Editorial Trump y la economía del desconcierto
Wall Street respira, pero la calma es apenas un espejismo. La suspensión parcial de los aranceles anunciada por Donald Trump responde a un cálculo táctico ante la presión de los mercados financieros. Sin embargo, la falta de una estrategia clara en política comercial aumenta la desconfianza global y siembra nuevas dudas sobre el rumbo económico de Estados Unidos.
Donald Trump acaba de protagonizar otro giro inesperado en su aún breve pero ya caótico segundo mandato. El 9 de abril, frente a la presión de unos mercados financieros que empezaban a entrar en pánico, el presidente estadounidense optó por suspender durante 90 días la aplicación de aranceles generalizados anunciados solo una semana antes. El gesto, en apariencia conciliador, no engañó a nadie.
En su lugar, impuso un arancel del 10% a la mayoría de las importaciones —con la notable excepción de China, que enfrenta un castigo del 125%. Esta maniobra, que se presentó como una respuesta racional a un clima económico inestable, parece más bien un acto de improvisación.

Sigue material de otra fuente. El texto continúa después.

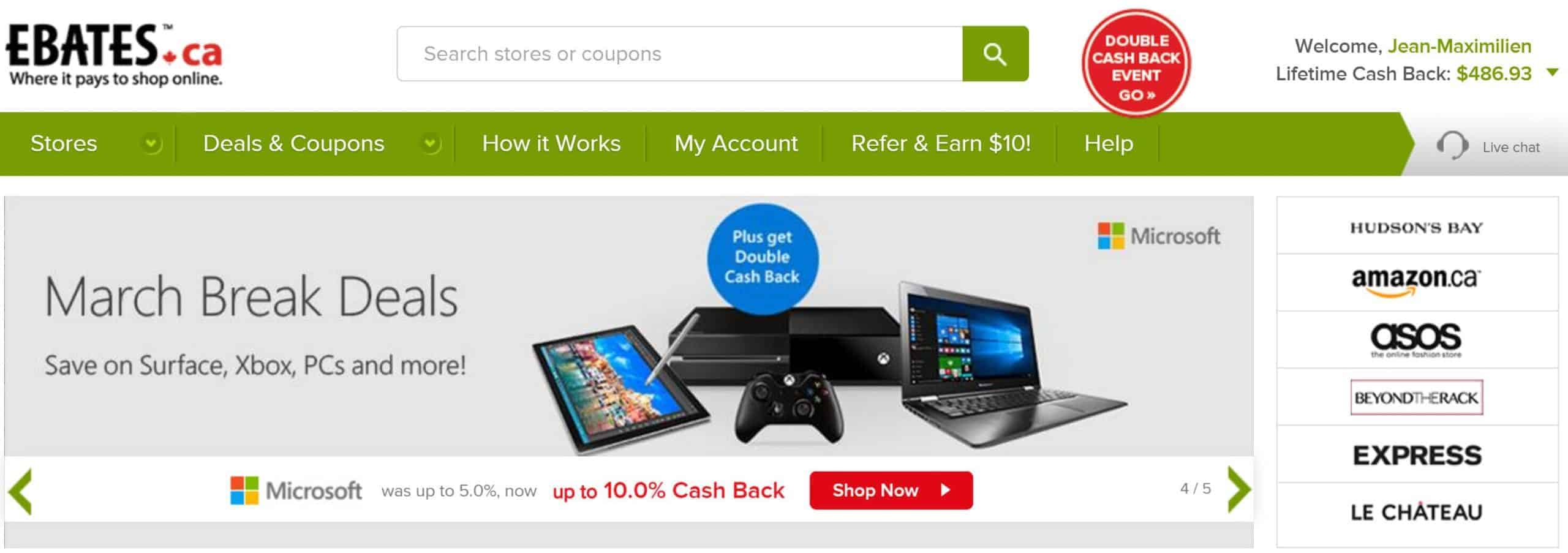Advance to next banner slide arrow
This screenshot has height=553, width=1568.
(1239, 489)
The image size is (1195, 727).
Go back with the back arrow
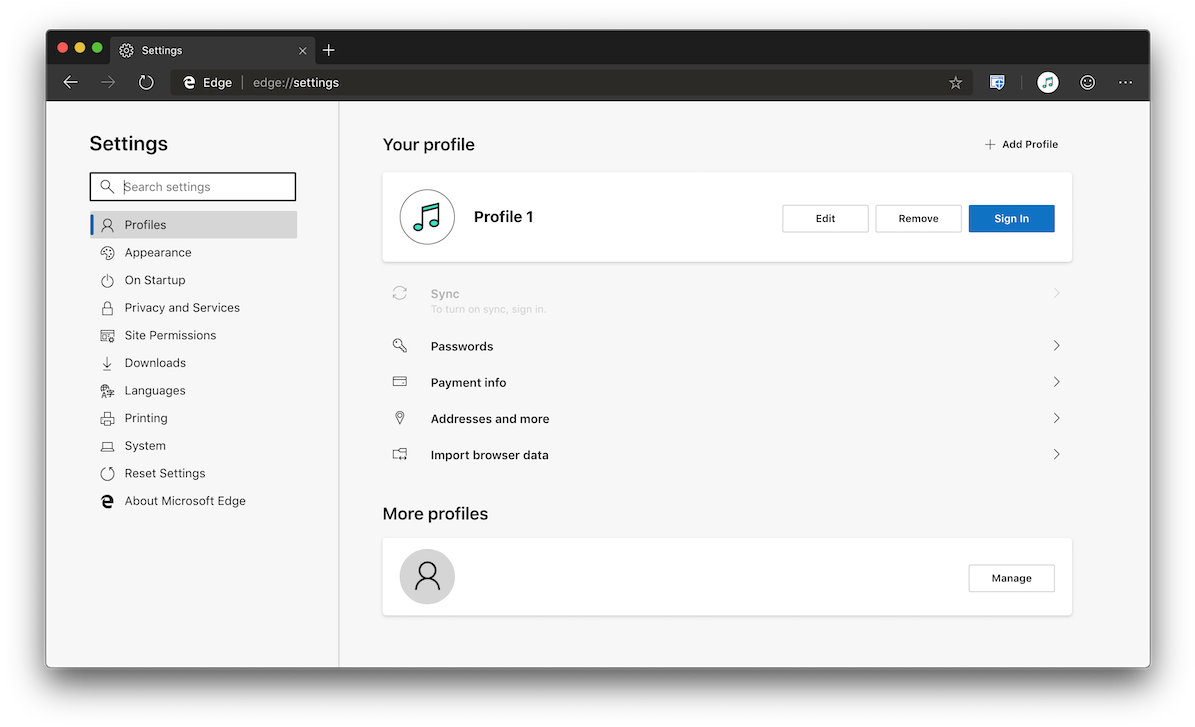coord(71,82)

Desde que Trump volvió a la Casa Blanca hace menos de tres meses, analistas, inversores y gobiernos han intentado descifrar la lógica detrás de sus decisiones. Pero, a medida que las promesas se contradicen y las certezas se deshacen, el mapa de su estrategia se revela como un rompecabezas al que le faltan piezas clave. Las rectificaciones a destiempo, las verdades paralelas y la narrativa inflamada que busca justificar lo injustificable ya no logran esconder la inconsistencia estructural de su administración.

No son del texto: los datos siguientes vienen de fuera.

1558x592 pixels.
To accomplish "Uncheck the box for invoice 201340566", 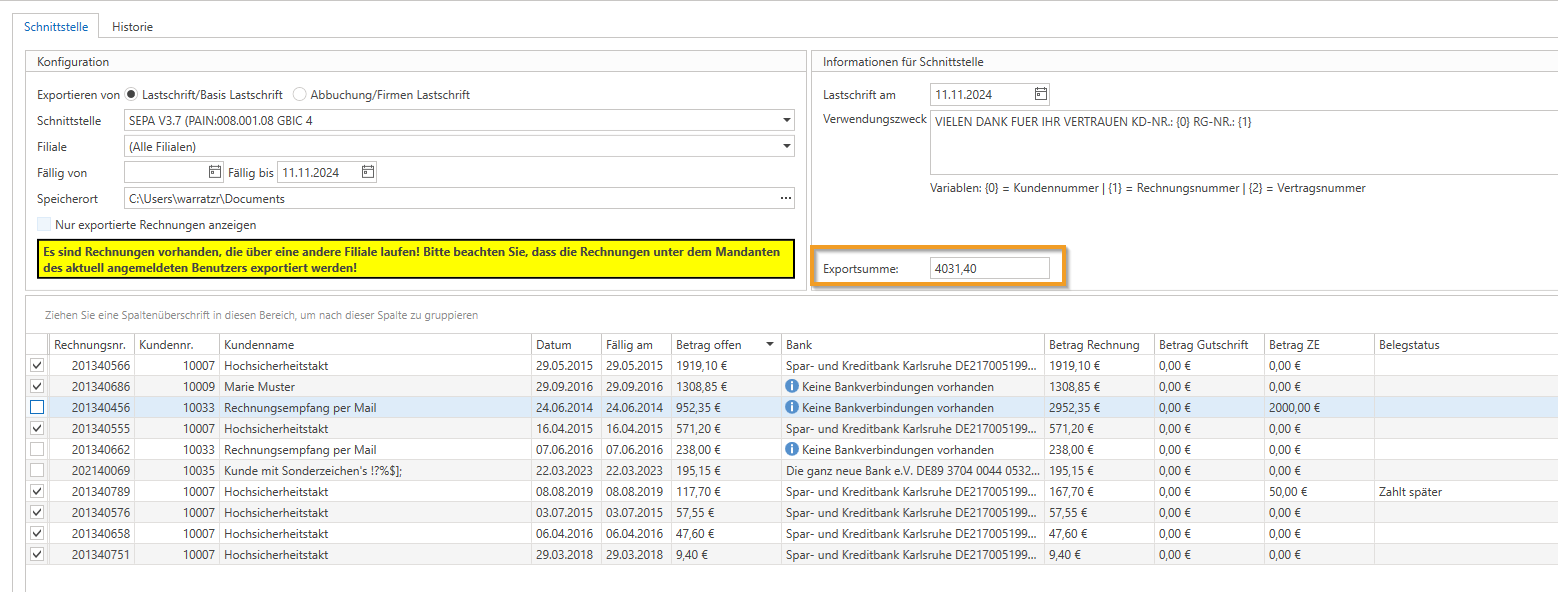I will click(37, 365).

El argumento que ofreció Trump para su súbita marcha atrás es casi infantil en su sinceridad: “Estaba observando el mercado de bonos. Es muy complicado. Pero si lo miras ahora, es hermoso”. Como un niño fascinado por las consecuencias de sus propias travesuras, el presidente intenta convencernos de que está reparando lo que él mismo acaba de romper.
Detrás de la aparente calma de los mercados tras su anuncio se esconde un hecho inquietante: la política económica estadounidense parece hoy más dependiente del ánimo de Wall Street que de cualquier plan coherente de crecimiento o estabilidad. El vaivén de las bolsas ha servido, una vez más, como termómetro y detonante de decisiones gubernamentales, en lugar de ser una consecuencia de políticas bien pensadas.
La tregua comercial que Trump ofrece a sus aliados comerciales no es una solución: es una cuenta regresiva. En 90 días, el mundo podría volver al borde del abismo. En este contexto, lo más desestabilizador no es el contenido de sus decisiones —por irracionales o perjudiciales que parezcan—, sino la creciente sensación de que no hay plan alguno detrás de ellas. Solo una mezcla de instinto, vanidad y una peligrosa fe en la improvisación.
El impacto internacional es inevitable. En un mundo interconectado, el proteccionismo estadounidense no solo encarece bienes; también erosiona la confianza en las reglas que han sostenido el comercio global durante décadas. Los aliados se desconciertan, los rivales se reagrupan y los mercados —como animales sensibles al más mínimo ruido— responden con sacudidas.
Lo que más preocupa no es el contenido volátil de las decisiones presidenciales, sino su forma: decisiones tomadas en solitario, justificadas con frases sueltas y corregidas a golpe de tweet o de declaraciones erráticas. En tiempos de incertidumbre global, se agradecería al menos la existencia de una lógica, por dura que fuese. Pero lo que parece gobernar hoy es algo más peligroso que un mal plan: la ausencia de uno.